ECEESPE2025 Poster Presentations Growth Axis and Syndromes (91 abstracts)
1Global Medical Affairs, Cardiometabolic and Endocrinology, Merck Healthcare KGaA, Darmstadt, Germany; 2School of Medicine, Chung Shan Medical University, Taichung City, Taiwan; 3Department of Pediatrics and Genetics, Chung Shan Medical University Hospital, Taichung City, Taiwan; 4Medical and Clinical Affairs Department, Merck Ltd., an affiliate of Merck KGaA, Taipei City, Taiwan; 5Atlantis Health Ltd., London, United Kingdom; 6Department of Pediatrics, School of Medicine, Kyungpook National University, Kyungpook National University Hospital, Daegu, South Korea
JOINT1381
Background: Recombinant human growth hormone (r-hGH) treatment can improve or normalise growth outcomes in paediatric patients with growth hormone deficiency. However, poor adherence to the long-term treatment regimen limits its effectiveness and leads to sub-optimal growth outcomes. The multicomponent, individualised TUITEK Patient Support Program (PSP) aims to guide behavioural changes throughout the treatment care pathway in a way that is personalised to the needs of individual patients and their caregivers.

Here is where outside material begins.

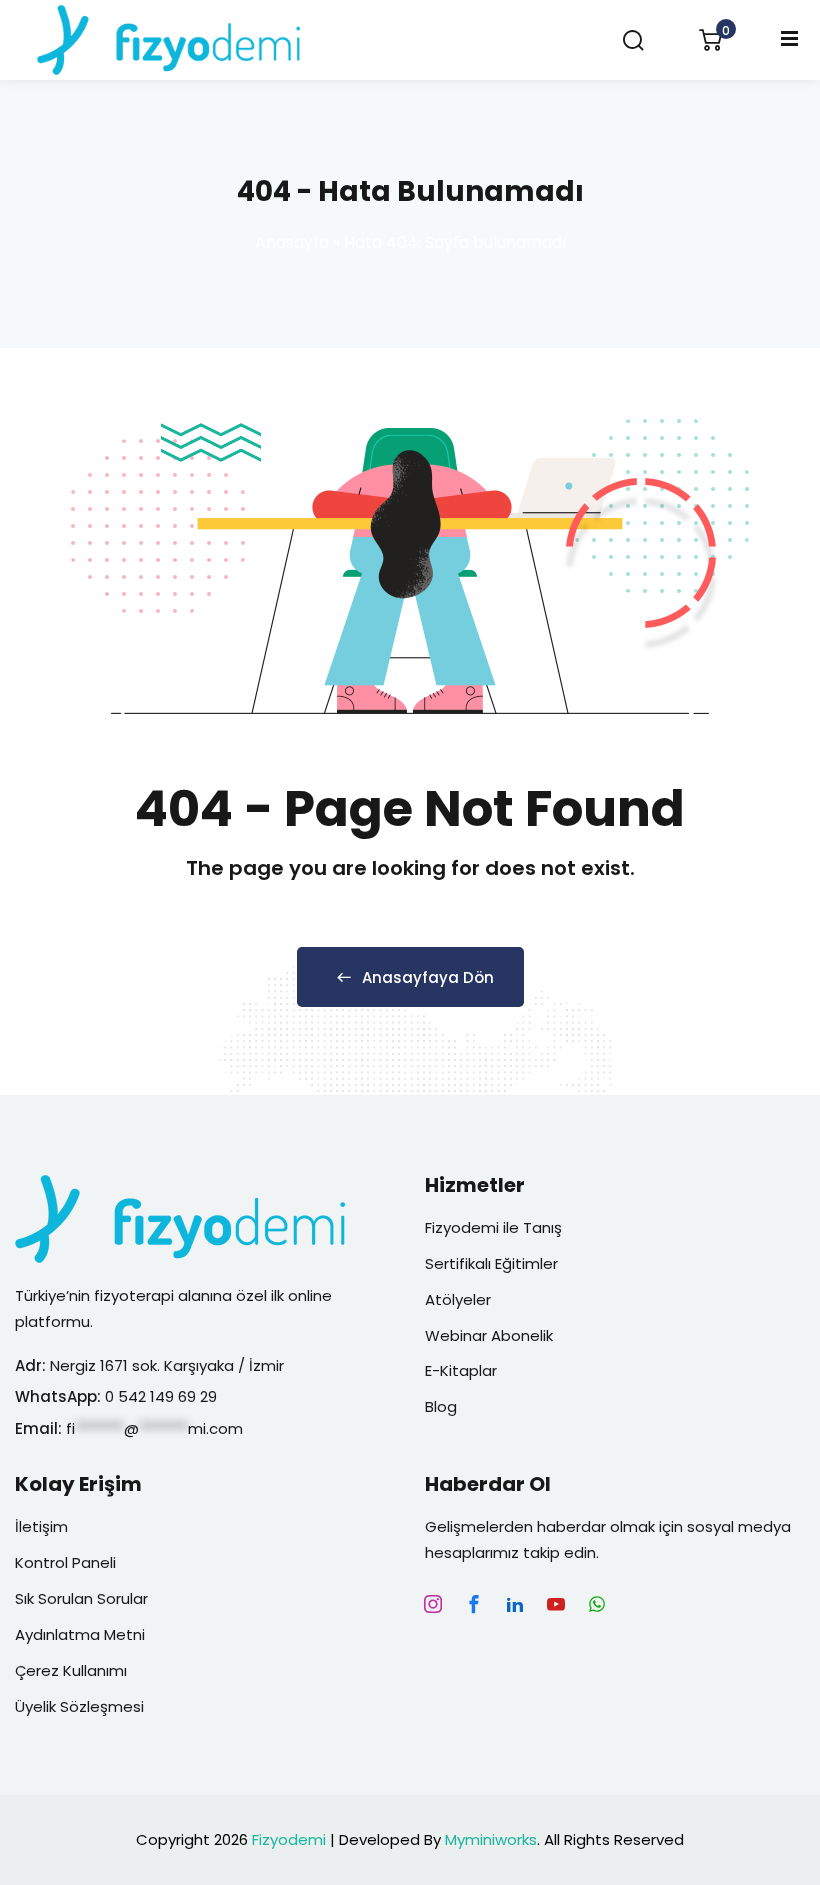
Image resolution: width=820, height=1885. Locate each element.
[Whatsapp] (597, 1604)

Aim: To determine the impact of the TUITEK PSP on the knowledge, beliefs, and perceptions of high-risk caregivers regarding adherence to r-hGH treatment (disease and treatment coherence, emotional burden, self-administration, and treatment-related anxiety).

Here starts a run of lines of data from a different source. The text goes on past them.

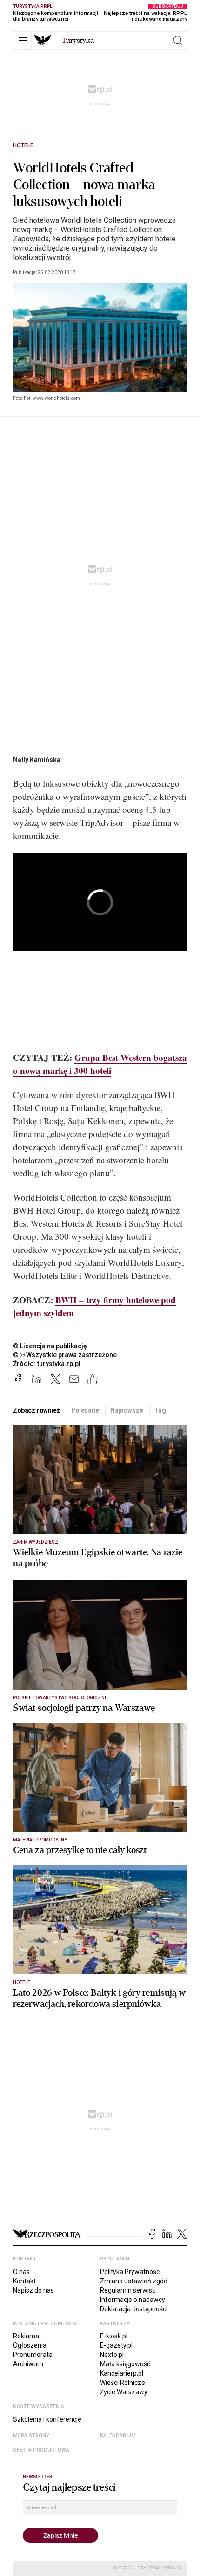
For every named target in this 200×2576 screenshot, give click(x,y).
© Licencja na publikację (50, 1346)
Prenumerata (33, 2354)
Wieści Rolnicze (122, 2382)
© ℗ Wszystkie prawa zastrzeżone (65, 1355)
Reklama (26, 2336)
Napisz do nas (33, 2290)
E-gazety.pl (116, 2345)
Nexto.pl (112, 2354)
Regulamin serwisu (128, 2290)
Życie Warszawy (123, 2392)
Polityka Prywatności (130, 2271)
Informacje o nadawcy (132, 2299)
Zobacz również (36, 1410)
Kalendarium (118, 2435)
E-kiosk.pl (113, 2336)
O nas (21, 2271)
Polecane (85, 1410)
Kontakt (24, 2281)
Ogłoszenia (30, 2345)
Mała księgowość (125, 2364)
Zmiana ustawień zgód (133, 2281)
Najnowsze (126, 1410)
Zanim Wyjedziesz (35, 1542)
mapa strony (31, 2435)
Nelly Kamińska (36, 759)
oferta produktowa (41, 2450)
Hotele (23, 145)
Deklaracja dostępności (133, 2309)
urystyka (78, 40)
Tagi (160, 1410)
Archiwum (28, 2364)
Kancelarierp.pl (121, 2373)
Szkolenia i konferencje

Methods: This prospective prepost study of the TUITEK PSP was conducted in a combined population of caregivers (aged 2560 years) of patients with short stature receiving r-hGH treatment (somatropin [Saizen®; Merck KGaA, Darmstadt, Germany]) using auto-injector device and injection pens in Argentina, the Republic of Korea, and Taiwan. The analysis included caregivers categorised as high-risk were offered a set of five personalised telephone calls from a trained nurse practitioner over 3 months, along with resource packs with a range of behaviour change techniques. Two weeks after the final call of the TUITEK PSP, caregivers were contacted to complete a follow-up personalisation questionnaire. Changes in the questionnaire-based scores were assessed.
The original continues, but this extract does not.